#### EXTRAIT À LIRE

Pour ne pas pénaliser les sociétés nationales par rapport aux riches majors américaines, les rédacteurs du projet de décret ont maintenu l'interdiction d'accès du secteur du cinéma aux écrans publicitaires à l'exception de ceux programmés dans les plages cryptées des services de cinéma distribués par câble ou diffusés par satellite ou par voie hertzienne terrestre en mode numérique.
Enfin, en ce qui concerne le secteur de la distribution, le gouvernement a opté pour une ouverture progressive et partielle, l'interdiction demeurant pour les « opérations commerciales de promotion se déroulant entièrement ou principalement sur le territoire national ». L'interdiction est ainsi levée selon les modalités suivantes : – la publicité télévisée est autorisée à l'exclusion des « opérations commerciales de promotion », entendues comme les offres de produits ou de prestation de services ou l'organisation d'événements présentant un caractère occasionnel ou saisonnier.
Toute offre temporaire, limitée dans le temps ou par les stocks, est ainsi proscrite. Cette restriction, qui mène à une communication institutionnelle, est destinée à contenir l'impact de l'ouverture sur les médias les plus exposés, particulièrement la presse quotidienne régionale et la radio, qui seules pourront proposer des messages promotionnels ; – toute limitation pour les opérations de promotion se déroulant sur le territoire des autres États membres de l'Union européenne est levée. En retenant cette solution, les rédacteurs du décret ont cherché à réduire les restrictions à la libre circulation des produits et services, les distributeurs établis dans d'autres États membres, en particulier dans les zones frontalières, échappant à l'interdiction ; – il est procédé à une ouverture progressive du secteur, celleci bénéficiant dès le 1er janvier 2004 aux services du câble et du satellite, aux télévisions locales puis à la télévision numérique terrestre et, à compter du 1er janvier 2007, aux chaînes hertziennes à vocation nationale. Ces dernières devaient initialement accueillir les distributeurs le 1er janvier 2006. Le report d'un an résulte des suggestions faites par le CSA dans l'avis qu'il a rendu le 22 juillet 2003 sur les deux projets de décrets modifiant le décret du 27 mars 1992 que lui avait soumis le gouvernement.

#### ENTRÉES DE L'EXERCICE
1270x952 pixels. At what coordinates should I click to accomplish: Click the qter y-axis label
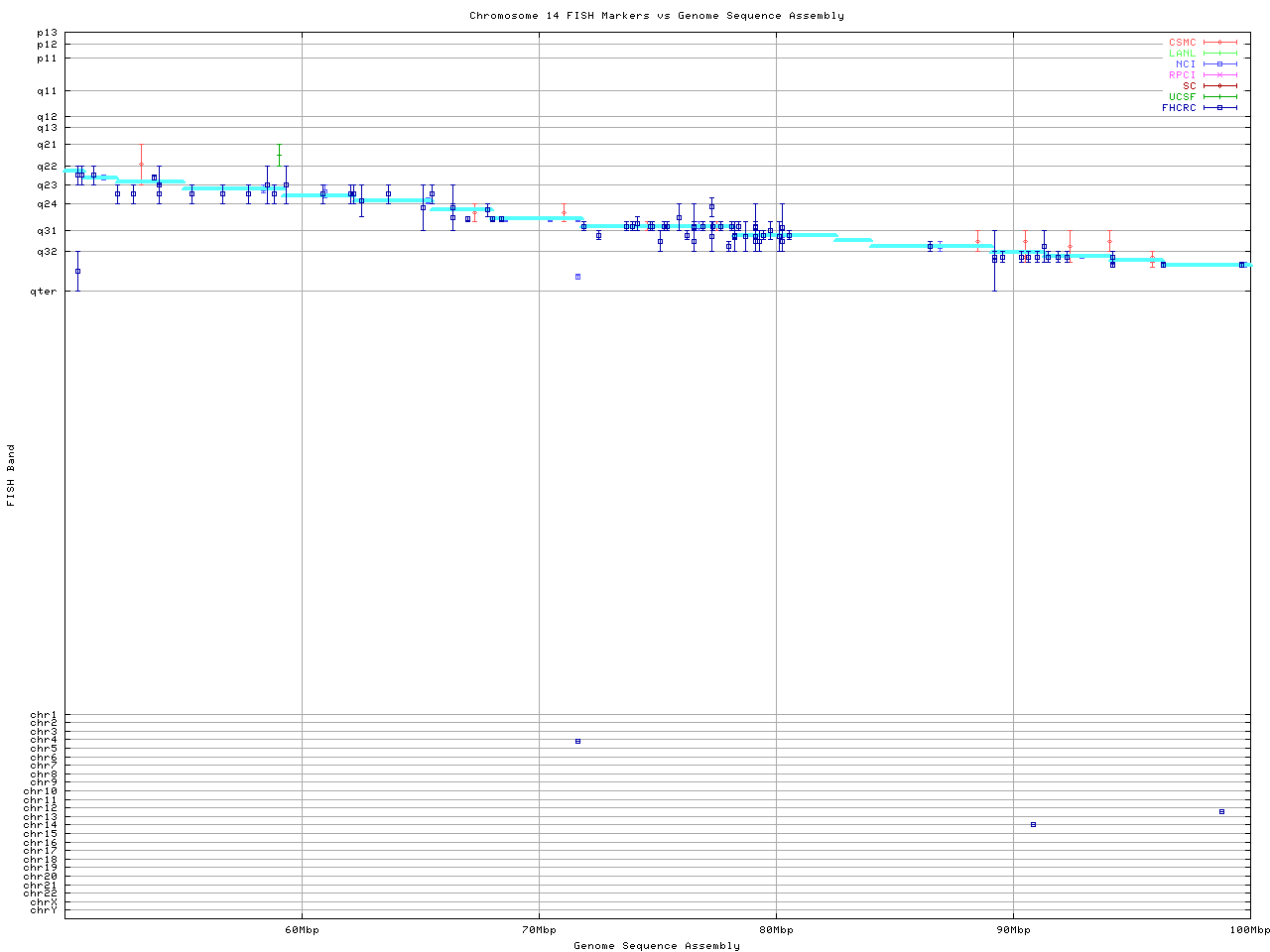(x=46, y=292)
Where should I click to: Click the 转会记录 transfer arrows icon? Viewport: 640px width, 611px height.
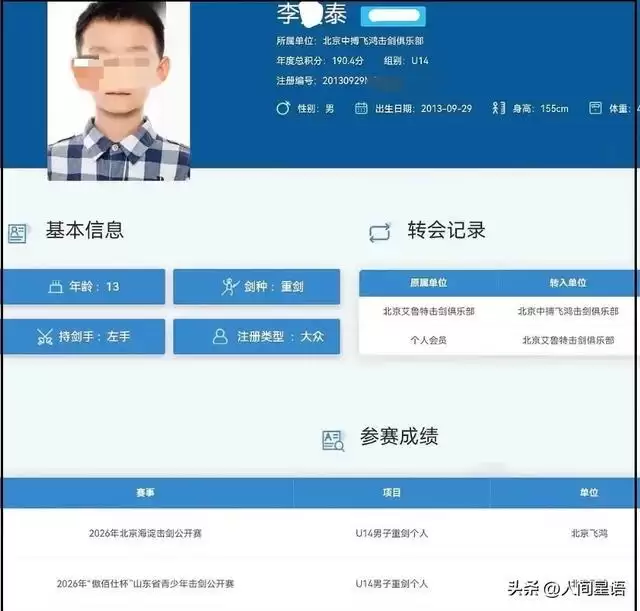pos(380,233)
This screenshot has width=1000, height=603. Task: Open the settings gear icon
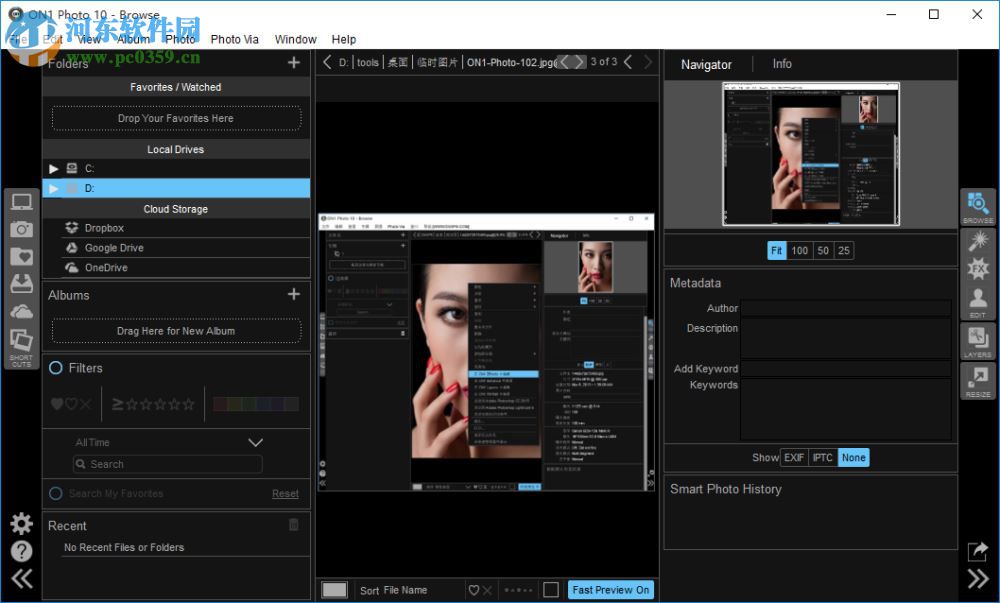click(21, 523)

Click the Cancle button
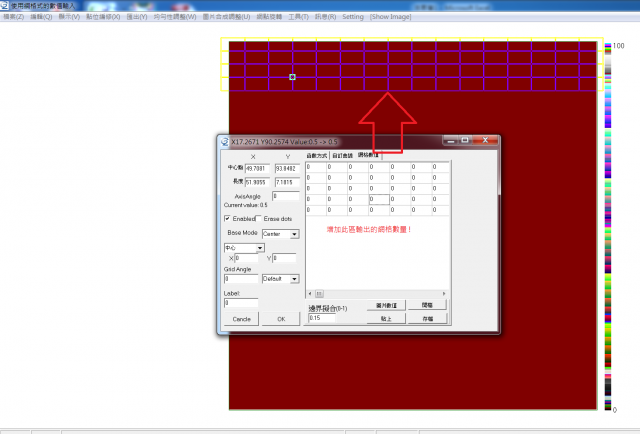pyautogui.click(x=241, y=318)
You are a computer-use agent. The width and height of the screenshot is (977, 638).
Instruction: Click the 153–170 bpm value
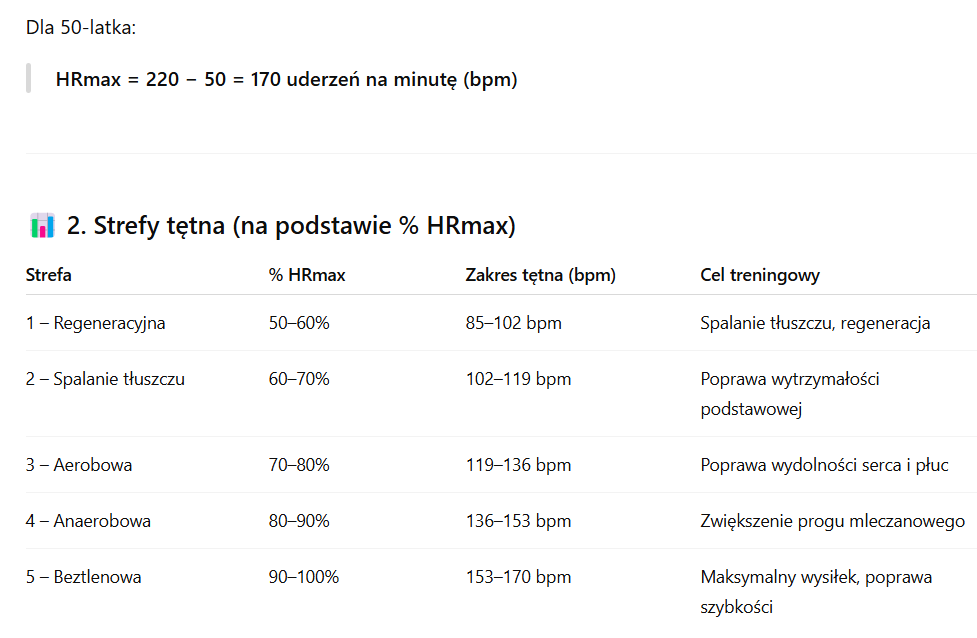coord(518,577)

#### CONSIGNE 1
Reprenez l'extrait en commençant aux mots « Enfin, en ce » et en vous arrêtant après « occasionnel ou saisonnier. », puis renommez partout « gouvernement » en « pouvoir exécutif ».
#### CONSIGNE 2
Recopiez à l'identique les entrées en commençant à la ligne qui contient « Click the Cancle button » et en vous arrêtant après la dernière ligne des entrées. Laissez les images de côté.
L'extrait et les entrées ne proviennent pas de la même source.

#### RÉPONSE ATTENDUE 1
Enfin, en ce qui concerne le secteur de la distribution, le pouvoir exécutif a opté pour une ouverture progressive et partielle, l'interdiction demeurant pour les « opérations commerciales de promotion se déroulant entièrement ou principalement sur le territoire national ». L'interdiction est ainsi levée selon les modalités suivantes : – la publicité télévisée est autorisée à l'exclusion des « opérations commerciales de promotion », entendues comme les offres de produits ou de prestation de services ou l'organisation d'événements présentant un caractère occasionnel ou saisonnier.

#### RÉPONSE ATTENDUE 2
Click the Cancle button
pyautogui.click(x=241, y=318)
You are a computer-use agent. The width and height of the screenshot is (977, 638).
Instruction: Click the 153–170 bpm value
coord(518,577)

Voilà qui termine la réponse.